Prezado, tem alguma jurisprudência que fixou tal entendimento?

À primeira vista, o caso parece um verdadeiro absurdo. Ora, se o banco X cobra taxa de 1% e o banco Y cobra taxa de 20%, porque o cliente não foi ao banco X?
A resposta da retórica é simples: porque o cliente apresentava risco elevado de inadimplência e o banco X não fez o empréstimo à taxa 1%; restando somente o banco Y.

A taxa média de cheque especial, por exemplo, não deve ser a base para todos os clientes, visto que cada um tem um perfil distinto.

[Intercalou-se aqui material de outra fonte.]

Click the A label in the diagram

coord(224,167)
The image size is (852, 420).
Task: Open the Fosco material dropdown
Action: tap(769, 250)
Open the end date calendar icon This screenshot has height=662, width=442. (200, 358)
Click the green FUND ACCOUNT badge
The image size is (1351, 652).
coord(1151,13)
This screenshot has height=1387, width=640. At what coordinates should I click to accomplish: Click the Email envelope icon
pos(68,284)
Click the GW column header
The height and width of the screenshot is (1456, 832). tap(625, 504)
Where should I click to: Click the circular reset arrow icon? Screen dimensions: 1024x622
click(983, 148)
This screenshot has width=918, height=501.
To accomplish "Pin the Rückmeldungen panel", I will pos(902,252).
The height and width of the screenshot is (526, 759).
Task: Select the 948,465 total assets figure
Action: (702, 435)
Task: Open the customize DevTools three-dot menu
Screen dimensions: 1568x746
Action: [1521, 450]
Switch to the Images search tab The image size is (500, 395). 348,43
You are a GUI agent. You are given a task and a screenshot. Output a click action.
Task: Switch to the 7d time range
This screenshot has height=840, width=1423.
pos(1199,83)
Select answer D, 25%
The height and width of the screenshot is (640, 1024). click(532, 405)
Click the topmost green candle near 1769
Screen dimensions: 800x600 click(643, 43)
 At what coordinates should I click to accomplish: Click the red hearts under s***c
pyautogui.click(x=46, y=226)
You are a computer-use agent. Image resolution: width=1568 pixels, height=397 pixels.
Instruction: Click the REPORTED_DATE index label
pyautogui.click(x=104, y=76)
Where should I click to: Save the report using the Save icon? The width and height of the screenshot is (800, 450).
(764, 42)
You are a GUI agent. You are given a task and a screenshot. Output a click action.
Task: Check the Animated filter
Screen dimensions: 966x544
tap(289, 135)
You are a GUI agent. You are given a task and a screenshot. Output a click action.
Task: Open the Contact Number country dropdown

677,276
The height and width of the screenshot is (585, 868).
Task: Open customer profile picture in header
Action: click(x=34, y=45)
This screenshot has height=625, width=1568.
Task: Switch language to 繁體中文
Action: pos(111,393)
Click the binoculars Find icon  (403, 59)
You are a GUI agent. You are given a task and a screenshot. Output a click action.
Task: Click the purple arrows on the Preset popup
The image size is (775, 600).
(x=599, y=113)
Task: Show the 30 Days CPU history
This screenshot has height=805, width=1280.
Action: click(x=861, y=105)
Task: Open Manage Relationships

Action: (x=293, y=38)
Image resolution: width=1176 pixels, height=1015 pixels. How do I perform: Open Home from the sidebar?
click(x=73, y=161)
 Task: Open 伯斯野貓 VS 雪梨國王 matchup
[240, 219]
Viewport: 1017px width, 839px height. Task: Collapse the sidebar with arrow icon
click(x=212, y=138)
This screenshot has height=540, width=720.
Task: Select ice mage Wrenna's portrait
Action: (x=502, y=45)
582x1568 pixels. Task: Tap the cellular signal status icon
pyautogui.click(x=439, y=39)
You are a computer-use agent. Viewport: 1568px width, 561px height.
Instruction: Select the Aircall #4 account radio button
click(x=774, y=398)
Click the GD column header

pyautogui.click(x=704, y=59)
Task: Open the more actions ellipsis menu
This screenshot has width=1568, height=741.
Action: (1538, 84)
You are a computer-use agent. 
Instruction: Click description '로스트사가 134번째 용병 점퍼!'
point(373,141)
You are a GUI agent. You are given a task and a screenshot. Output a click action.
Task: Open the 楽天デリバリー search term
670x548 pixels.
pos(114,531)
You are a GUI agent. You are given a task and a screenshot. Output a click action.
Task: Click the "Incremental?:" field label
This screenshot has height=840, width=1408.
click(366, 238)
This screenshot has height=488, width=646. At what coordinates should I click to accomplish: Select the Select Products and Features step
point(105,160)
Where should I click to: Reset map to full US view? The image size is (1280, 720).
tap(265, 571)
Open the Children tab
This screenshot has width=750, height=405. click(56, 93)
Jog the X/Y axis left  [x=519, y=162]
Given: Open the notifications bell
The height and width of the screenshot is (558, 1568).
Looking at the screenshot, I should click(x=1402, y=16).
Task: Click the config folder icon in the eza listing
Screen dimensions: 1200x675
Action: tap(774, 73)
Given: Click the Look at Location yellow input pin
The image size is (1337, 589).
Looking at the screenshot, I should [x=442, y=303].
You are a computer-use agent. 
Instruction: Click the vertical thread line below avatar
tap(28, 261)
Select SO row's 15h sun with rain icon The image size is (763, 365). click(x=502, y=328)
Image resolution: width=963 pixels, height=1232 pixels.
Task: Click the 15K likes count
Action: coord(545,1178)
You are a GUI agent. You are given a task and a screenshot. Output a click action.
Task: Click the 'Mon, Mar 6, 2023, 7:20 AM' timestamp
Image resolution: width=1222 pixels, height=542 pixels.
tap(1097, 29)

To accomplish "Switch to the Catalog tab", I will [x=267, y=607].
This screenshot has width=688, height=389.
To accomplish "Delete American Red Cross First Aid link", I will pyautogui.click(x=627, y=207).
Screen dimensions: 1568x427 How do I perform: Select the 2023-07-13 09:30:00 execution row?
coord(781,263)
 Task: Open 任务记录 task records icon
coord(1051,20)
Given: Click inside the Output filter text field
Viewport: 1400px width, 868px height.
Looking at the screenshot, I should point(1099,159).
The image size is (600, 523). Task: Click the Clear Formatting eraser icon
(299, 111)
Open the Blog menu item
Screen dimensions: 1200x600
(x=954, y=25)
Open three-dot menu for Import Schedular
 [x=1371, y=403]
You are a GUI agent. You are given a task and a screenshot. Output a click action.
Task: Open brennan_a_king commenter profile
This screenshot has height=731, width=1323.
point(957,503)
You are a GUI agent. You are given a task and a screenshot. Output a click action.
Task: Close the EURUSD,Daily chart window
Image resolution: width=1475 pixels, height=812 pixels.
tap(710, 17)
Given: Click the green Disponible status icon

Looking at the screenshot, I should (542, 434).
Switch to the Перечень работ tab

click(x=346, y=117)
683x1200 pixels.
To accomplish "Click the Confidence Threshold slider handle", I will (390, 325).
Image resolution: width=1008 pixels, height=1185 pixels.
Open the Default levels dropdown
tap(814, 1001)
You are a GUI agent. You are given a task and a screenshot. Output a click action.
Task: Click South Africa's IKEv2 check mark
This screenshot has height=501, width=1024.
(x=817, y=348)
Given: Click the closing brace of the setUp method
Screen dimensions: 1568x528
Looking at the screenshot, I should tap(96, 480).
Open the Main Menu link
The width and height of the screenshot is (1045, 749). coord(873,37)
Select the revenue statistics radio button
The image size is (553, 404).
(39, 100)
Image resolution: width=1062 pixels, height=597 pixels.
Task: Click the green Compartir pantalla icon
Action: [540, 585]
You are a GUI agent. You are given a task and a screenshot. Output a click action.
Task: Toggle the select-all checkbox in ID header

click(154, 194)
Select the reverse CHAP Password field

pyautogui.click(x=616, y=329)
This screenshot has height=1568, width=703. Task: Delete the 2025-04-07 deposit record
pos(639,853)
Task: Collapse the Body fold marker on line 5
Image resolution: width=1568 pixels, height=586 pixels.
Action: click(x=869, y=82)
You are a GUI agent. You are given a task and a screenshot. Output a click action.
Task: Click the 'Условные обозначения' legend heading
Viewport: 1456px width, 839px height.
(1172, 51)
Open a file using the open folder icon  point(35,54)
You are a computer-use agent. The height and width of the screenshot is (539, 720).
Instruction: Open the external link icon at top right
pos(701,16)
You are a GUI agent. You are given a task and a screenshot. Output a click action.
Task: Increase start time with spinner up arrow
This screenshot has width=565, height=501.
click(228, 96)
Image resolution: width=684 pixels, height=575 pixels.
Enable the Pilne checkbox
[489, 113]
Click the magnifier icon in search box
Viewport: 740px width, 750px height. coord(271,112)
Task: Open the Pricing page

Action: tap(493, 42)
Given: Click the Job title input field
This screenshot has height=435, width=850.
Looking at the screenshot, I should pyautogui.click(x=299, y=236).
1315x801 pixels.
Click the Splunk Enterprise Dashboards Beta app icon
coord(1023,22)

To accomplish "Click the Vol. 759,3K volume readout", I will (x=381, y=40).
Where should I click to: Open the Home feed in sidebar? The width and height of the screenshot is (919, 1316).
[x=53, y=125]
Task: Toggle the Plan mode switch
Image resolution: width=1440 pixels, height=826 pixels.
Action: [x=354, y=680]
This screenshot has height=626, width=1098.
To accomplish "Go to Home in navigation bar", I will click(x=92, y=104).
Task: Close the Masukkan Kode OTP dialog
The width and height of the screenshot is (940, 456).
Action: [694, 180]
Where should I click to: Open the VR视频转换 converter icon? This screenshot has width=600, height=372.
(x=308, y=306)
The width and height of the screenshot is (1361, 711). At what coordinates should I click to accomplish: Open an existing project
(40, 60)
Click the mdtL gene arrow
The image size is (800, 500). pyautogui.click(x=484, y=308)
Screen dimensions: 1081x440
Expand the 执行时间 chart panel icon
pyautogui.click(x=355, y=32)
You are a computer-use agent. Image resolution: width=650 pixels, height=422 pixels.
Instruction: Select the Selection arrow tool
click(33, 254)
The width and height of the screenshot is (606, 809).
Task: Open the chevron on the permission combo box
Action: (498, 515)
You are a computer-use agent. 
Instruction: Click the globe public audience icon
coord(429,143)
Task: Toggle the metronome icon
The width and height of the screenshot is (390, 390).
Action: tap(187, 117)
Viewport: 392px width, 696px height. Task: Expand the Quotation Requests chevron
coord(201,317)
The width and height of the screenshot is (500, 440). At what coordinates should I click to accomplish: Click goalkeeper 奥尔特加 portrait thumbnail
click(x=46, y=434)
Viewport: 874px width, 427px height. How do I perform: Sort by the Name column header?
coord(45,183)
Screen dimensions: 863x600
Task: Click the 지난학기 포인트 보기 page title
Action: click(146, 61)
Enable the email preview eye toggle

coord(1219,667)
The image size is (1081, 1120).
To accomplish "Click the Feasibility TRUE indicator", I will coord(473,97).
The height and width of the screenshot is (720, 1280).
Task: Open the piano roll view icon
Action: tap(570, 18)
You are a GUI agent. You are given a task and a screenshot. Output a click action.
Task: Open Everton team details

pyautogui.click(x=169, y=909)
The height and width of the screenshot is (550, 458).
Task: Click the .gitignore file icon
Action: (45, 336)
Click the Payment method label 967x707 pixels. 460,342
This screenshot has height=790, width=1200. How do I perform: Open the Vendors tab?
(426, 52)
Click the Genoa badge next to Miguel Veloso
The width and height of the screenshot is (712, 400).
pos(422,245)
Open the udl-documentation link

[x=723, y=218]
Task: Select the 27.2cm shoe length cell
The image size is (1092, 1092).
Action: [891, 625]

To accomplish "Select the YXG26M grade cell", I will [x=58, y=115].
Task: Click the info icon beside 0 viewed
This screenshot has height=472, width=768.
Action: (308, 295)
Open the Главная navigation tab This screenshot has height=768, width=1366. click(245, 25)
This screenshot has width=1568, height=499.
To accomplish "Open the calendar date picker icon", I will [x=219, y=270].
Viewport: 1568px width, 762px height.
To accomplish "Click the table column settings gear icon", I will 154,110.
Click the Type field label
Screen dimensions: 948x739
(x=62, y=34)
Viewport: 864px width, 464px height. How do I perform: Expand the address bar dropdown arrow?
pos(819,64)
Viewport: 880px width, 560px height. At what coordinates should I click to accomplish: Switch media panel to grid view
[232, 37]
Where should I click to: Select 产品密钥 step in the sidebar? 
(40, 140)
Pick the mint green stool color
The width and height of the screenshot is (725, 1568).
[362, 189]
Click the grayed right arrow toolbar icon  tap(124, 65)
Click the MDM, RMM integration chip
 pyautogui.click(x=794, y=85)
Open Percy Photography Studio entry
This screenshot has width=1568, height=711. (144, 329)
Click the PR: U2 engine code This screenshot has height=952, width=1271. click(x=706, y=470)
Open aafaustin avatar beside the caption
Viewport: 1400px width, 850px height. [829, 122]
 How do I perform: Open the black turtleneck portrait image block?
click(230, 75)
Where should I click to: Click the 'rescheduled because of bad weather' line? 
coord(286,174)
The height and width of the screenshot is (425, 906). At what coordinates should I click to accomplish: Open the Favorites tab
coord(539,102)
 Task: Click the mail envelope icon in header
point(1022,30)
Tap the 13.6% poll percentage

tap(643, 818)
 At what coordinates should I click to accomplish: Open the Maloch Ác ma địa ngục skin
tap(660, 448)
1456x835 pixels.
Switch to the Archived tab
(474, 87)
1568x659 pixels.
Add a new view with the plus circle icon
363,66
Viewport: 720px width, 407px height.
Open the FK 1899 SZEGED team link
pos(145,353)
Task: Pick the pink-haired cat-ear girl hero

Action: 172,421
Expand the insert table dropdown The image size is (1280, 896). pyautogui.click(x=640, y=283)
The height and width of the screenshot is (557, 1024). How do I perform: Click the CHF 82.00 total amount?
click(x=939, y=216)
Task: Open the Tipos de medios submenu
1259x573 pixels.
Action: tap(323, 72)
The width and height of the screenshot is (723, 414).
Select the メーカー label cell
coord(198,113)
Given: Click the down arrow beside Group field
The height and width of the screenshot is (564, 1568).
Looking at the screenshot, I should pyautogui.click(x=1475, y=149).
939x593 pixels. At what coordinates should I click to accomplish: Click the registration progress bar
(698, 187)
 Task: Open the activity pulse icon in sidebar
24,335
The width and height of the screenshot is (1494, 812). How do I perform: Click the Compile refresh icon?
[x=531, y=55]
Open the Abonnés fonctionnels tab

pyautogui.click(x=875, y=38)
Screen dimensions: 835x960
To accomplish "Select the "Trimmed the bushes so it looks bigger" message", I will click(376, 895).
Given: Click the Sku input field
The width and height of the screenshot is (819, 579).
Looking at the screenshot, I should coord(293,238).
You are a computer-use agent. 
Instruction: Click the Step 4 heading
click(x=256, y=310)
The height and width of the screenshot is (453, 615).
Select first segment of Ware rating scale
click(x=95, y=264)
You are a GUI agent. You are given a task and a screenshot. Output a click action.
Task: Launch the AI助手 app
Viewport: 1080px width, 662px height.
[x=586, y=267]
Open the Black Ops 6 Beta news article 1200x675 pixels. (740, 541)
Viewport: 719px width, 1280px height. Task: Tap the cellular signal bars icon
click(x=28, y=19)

Qualquer investidor sabe que risco é inerente ao retorno. Se o banco Y cobrou 20%, é porque o cliente tinha risco compatível com a taxa de juros. E se o cliente contratou a taxa de 20%, é porque tinha plena ciência disso.

Exemplo prático. Cliente Prime Bradesco vs Cliente da Crefisa. Como exigir taxas parecidas para ambos?

Infelizmente o mercado financeiro não é um bem de consumo idêntico para todos. Estranho existirem disparidades em bens idênticos, como um saco de feijão custando X em um mercado, e 2X em outro, e não haver nenhuma discussão jurídica sobre isso. continuar lendo

Olá. Obrigado pelo comentário. Muito bom!

Tem muitas jurisprudências recentes acerca da redução.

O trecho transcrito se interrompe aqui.